Let me give you an example from an experience I had when I once visited a NASA site that was demonstrating a voice-operated "Mars rover" that an astronaut directed to take soil samples. We actually had an "astronaut" dressed up in a space suit who gave voice commands. The astronaut commanded the rover to advance to a location and examine a rock. It didn't budge, even after repeated commands. We all stood around for nearly an hour while the technical team tried to figure out why the robot would not obey a simple command. It turned out that a critical optical sensor was covered with dust, and the robot simply had no way to calculate its path without the information. Unfortunately, it didn't "know" that it was temporarily blinded, and it had no routine for reporting its condition to the human operator. So the solution was to build in a check for such a condition and an ability to explain its poor "health" to the operator. Intelligent biological agents have that ability built in. They are "self-aware", because self-awareness is a survival advantage that evolution would naturally select for over time in complex moving organisms.

My point is not to say that robots have "free will" in a human or animal sense. They are not machines with complex evolved brains. Yet. It is just to say that "free will" is a necessary condition that has actually become a goal in the field of robotics, because autonomous vehicles need to be aware of not just external environmental conditions, but they have to be aware of their own abilities to carry out their goals. Not only is self-awareness a desirable attribute of robots, but the ability to learn from experience and alter their own behavior is also a very desirable attribute. In terms of this discussion, my point is to emphasize the fact that making choice under uncertain, chaotic conditions requires agents, whether artificial or naturally evolved, to be able to analyze, calculate, and plan actions to address unforeseen changes to the environment. Those are fully determined processes, and they are the essence of what we ordinarily mean by "free will".

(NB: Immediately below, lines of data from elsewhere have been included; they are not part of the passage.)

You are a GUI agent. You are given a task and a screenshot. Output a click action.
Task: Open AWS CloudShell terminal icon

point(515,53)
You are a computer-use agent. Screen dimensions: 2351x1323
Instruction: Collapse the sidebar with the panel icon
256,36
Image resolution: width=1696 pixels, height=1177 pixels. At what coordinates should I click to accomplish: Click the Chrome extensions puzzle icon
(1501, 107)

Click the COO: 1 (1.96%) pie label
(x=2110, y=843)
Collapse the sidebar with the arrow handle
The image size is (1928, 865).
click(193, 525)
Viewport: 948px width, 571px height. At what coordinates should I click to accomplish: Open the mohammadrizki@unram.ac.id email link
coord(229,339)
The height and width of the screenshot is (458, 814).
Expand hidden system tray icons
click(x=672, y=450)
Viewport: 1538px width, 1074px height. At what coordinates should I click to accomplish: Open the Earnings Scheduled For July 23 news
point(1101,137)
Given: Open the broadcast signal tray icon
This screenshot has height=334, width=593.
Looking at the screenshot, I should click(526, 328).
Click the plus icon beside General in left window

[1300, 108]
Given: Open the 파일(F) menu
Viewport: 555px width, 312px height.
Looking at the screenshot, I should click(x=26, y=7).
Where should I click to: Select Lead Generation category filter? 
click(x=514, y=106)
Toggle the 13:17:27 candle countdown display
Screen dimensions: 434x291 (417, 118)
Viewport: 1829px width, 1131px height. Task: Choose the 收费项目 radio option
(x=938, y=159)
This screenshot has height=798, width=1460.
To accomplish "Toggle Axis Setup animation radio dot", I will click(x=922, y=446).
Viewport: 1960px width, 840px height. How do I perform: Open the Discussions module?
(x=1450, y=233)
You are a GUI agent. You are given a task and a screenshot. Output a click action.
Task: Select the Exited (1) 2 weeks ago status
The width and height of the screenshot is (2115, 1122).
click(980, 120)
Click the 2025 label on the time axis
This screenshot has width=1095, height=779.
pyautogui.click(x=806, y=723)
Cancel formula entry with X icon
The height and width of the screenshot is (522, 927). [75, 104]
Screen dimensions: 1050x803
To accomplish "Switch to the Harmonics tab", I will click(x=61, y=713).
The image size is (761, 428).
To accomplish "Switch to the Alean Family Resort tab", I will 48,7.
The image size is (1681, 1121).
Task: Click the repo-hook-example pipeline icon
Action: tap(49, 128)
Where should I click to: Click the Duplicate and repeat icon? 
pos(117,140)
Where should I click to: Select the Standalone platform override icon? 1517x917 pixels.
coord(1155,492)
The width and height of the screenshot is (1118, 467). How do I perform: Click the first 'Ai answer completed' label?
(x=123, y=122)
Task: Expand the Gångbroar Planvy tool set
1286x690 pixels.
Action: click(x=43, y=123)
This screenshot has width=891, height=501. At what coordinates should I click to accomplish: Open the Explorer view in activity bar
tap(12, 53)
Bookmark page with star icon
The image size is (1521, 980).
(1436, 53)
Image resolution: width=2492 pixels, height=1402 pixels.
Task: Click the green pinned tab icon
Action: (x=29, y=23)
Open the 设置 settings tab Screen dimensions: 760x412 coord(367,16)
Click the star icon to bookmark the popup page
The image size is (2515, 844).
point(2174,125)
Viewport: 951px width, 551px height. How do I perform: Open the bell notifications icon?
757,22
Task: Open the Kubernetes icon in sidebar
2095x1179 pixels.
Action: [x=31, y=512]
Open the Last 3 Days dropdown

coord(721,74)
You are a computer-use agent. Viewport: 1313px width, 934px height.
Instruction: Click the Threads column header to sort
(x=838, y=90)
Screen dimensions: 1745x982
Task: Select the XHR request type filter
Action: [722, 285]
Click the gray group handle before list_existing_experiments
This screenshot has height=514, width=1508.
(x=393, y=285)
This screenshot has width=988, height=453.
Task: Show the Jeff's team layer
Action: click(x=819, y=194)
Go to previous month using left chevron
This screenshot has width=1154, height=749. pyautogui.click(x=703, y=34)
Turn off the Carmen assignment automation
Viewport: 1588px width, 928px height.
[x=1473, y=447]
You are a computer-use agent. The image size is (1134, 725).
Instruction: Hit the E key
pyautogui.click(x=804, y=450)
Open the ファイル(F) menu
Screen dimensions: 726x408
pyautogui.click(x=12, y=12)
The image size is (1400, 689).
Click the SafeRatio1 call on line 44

ETA: My Toyota Prius has a censor that tells me when tire pressure is low in one of the tires. The car itself can't do anything but inform me with a sensor indication in a dash panel display. It is up to me to examine the tires and figure out what to do. I would infinitely prefer the car to be able to change its own flat tire, but technology has not yet advanced to the point where that is feasible.

A brain in turn can do nothing that is not enabled by the circuitry of its neural networks, performing its evolutionary function as determined by architecture, memory and inputs. A failure of any of these elements disrupting rational function.

A brain is a rational system. Its function or will is determined.

We could quibble over whether it makes sense to call the brain a "rational system", but that would quickly take us off topic. I would prefer to say that we are in repeatedly and fundamentally violent agreement about the physical underpinnings of systemic brain activity. I agree with you that the "will" is determined. I have never stopped agreeing with you on that. That would be a silly thing for a "compatibilist" to do, because I would be fundamentally arguing for an incompatibility with determinism. The disagreement has been largely over whether agents are in some sense "free" to make choices. To you, that freedom is illusory, because it means that they are constrained by causality--that they cannot actually do anything other than they end up doing. (And I resist the temptation to get into a discussion of causality from the perspective of quantum events here, since that would be another distraction.) Fine. However, there is another sense of "freedom" that supervenes on physical causality and has to do with the way agents calculate actions and evaluate consequences from a position of uncertainty about outcomes.